そして悲劇に見舞われる息子。この子を演じているイ・ジェウンがすっごくうまいの。ソン・ガンホとの絡みは正に絶品。すべての要素がかっちり決まった映画って観ていて気持ちが良いわ。




Uボート最後の決断(In Enemy Hands)

03年アメリカ 1時間38分
監・脚:トニー・ジグリオ
出:ウィリアム・H・メイシー/ティル・シュヴァイガー/スコット・カーン

脚本がうまい!ドイツ兵とアメリカ兵が協力して潜水艦を動かす、なんていうあり得ない設定を説得力あるものにしてしまうのだもの。俳優陣は地味だし、派手な戦闘シーンもほとんどないけど見ごたえ十分な極限下での男達のドラマ。

敵と味方が入れ替わり、捕虜の立場も入れ替わり、おまけに味方から攻撃されるしで、一難去ってまた一難。これが潜水艦の狭い密室でのことだから余計に緊迫感十分。

どんな状況でも相手を信頼し、またそれに応える。それってホントにいいな〜、と素直に感動しちゃうのだわ。




THE JUON(The Grudge)

04年アメリカ 1時間38分
監:清水崇
脚:スティーブン・サスコ
出:サラ・ミシェル・ゲラー/ジェイソン・ベア/ビル・プルマン

リメイクで監督も同じなのでしょうがないけど、まんま一緒じゃん。主人公達が金髪になっただけやんけ〜。それに時系列をばらしてはいるけど、随分と分かりやすく作ってあるし。

とはいえやっぱり怖いのよね。怨念のこもる家に出没する髪振り乱す女性、子供、黒猫。見事に日本的な恐怖。これで全米第1位というからすごいでんな。

でも清水監督、もう呪怨シリーズは卒業かな。さすがにもうネタはないのではないかしら?




ローレライ(Lorelei)

05年日本 2時間8分
監:樋口真嗣
脚:鈴木智
出:役所広司/妻夫木聡/柳葉俊郎

引っ掛かるところは多々あるけれど(上官に対する態度とか、パウラの戦闘時のコスチュームとか、CGのペラペラさとか)取りあえずは面白かった。リアルさを求める人にはダメだろうけどエンターテイメント系「もしこんなことがあったら...」という感じで楽しめたもの。

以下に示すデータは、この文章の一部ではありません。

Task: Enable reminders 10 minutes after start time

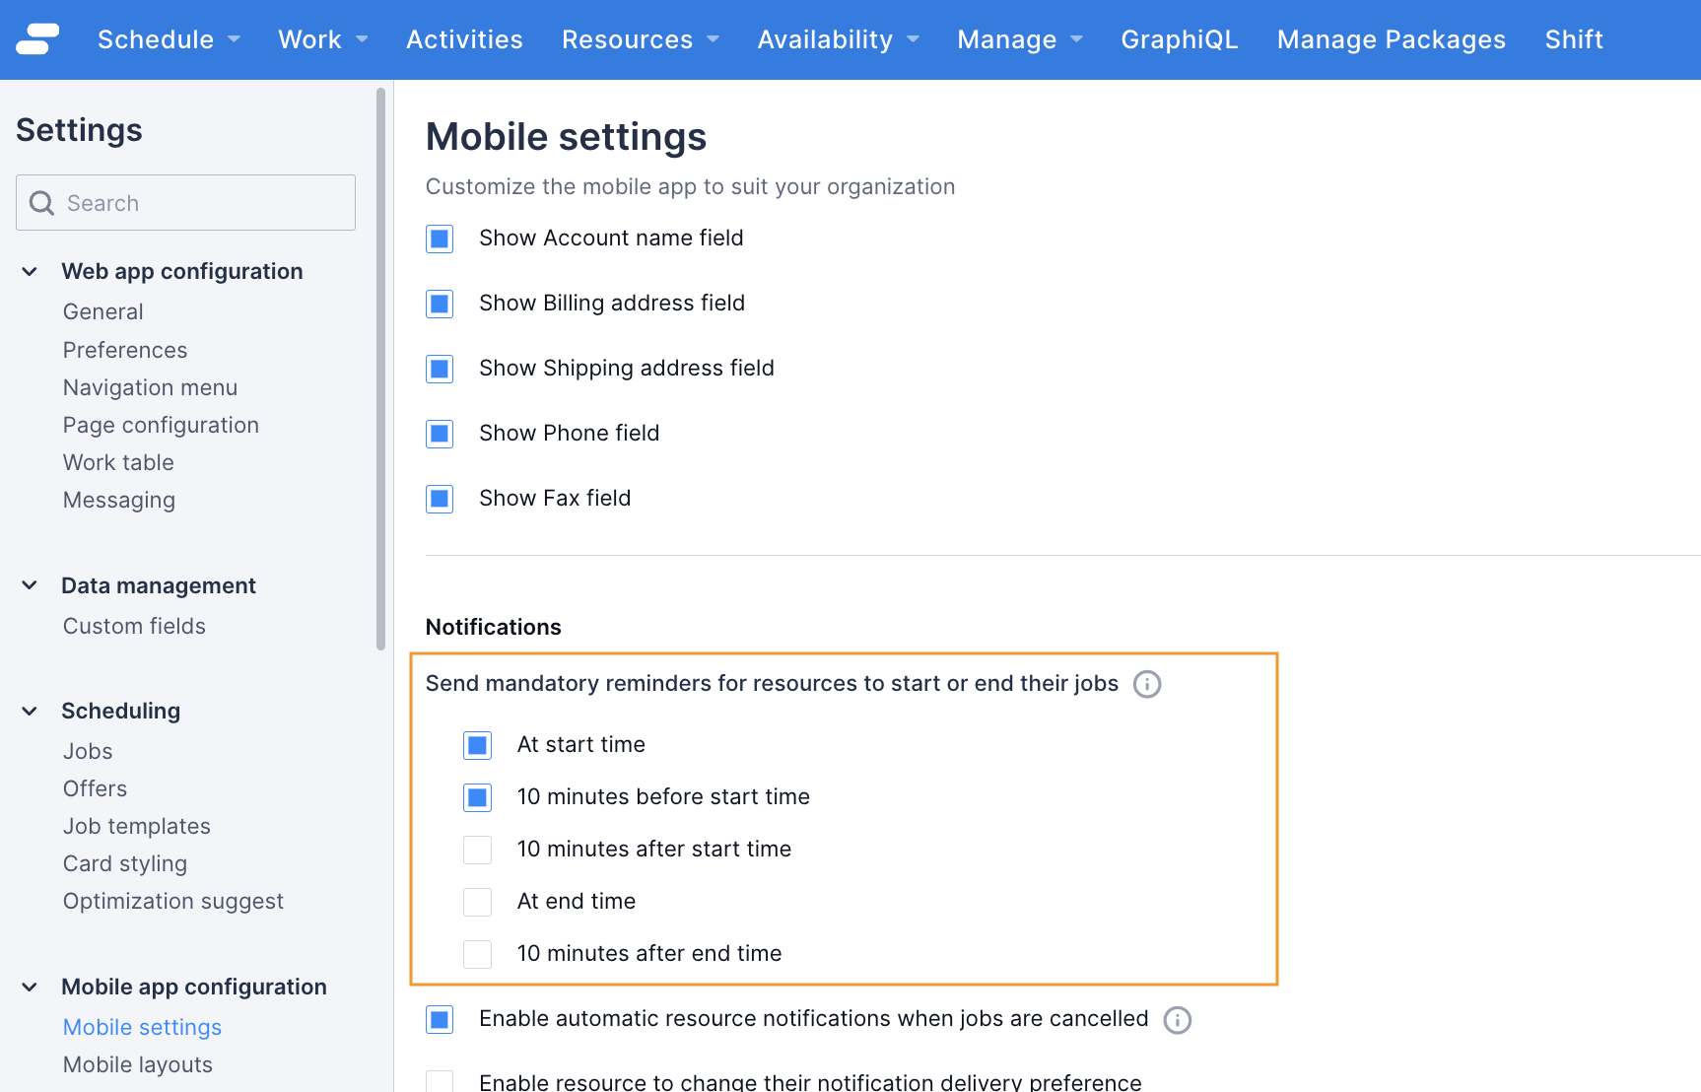Action: [477, 849]
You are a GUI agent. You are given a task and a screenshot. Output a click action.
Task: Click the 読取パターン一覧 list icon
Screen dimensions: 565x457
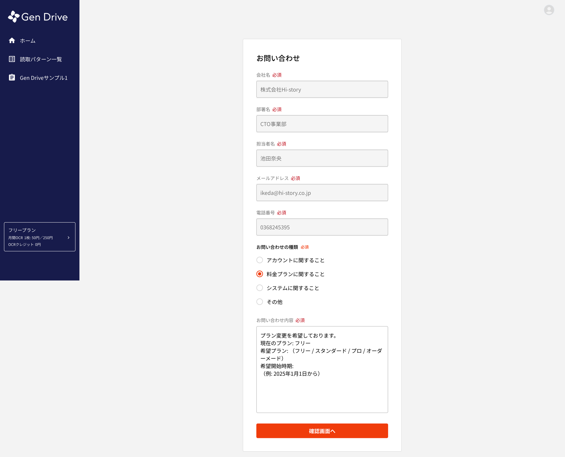coord(12,59)
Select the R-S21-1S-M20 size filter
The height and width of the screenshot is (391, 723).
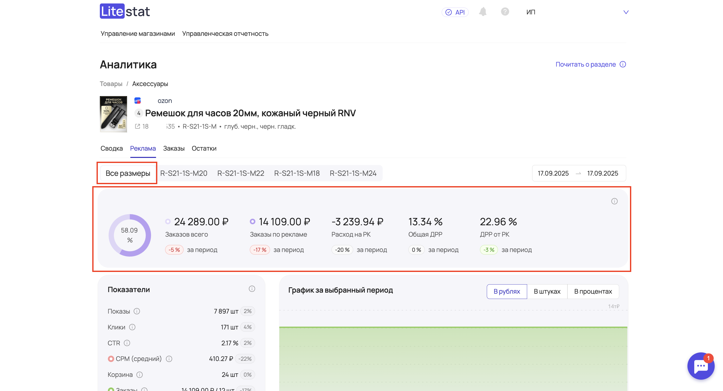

東京に3発目の原爆が落とされるのを阻止する任務についた潜水艦の運命はいかに?極秘のローレライシステムとは?そして艦内では裏切り行為により危機が!てな感じでハラハラ。

それにしてもラスト近くの水兵が死んじゃうところ。泣かせようと思ったに違いないがあれじゃあ、単なるアホって感じでしらけちゃう。




君に読む物語(The Notebook)

04年アメリカ
監:ニック・カサヴェテス
出:ライアン・ゴズリング/レイチェル・マクアダムス/ジェームズ・ガーナー/ジーナ・ローランズ

あたしゃあ、ジジババの物語に弱いのよ。やっぱり泣かされてしまったわ〜。

1940年代のバリバリで気恥ずかしくなるような正当青春物語。これだけだったら「あ〜、面白い映画だったね」だけで終わっちゃうのだけど、これに現在の物語を加えることによってとっても深くて味わいのある映画になっている。理由はヒロイン像がとても良いから。笑顔が素敵な若い頃のアリーはドライでさっさと昔の恋人なんか忘れてしまうのだけれども、どこか憎めないのね。そして現在のアーリーは過去を失って戸惑う様子がはかなげで愛おしい。愛の奇跡ってホントにあるかも。そして永遠なのってことなのよ〜。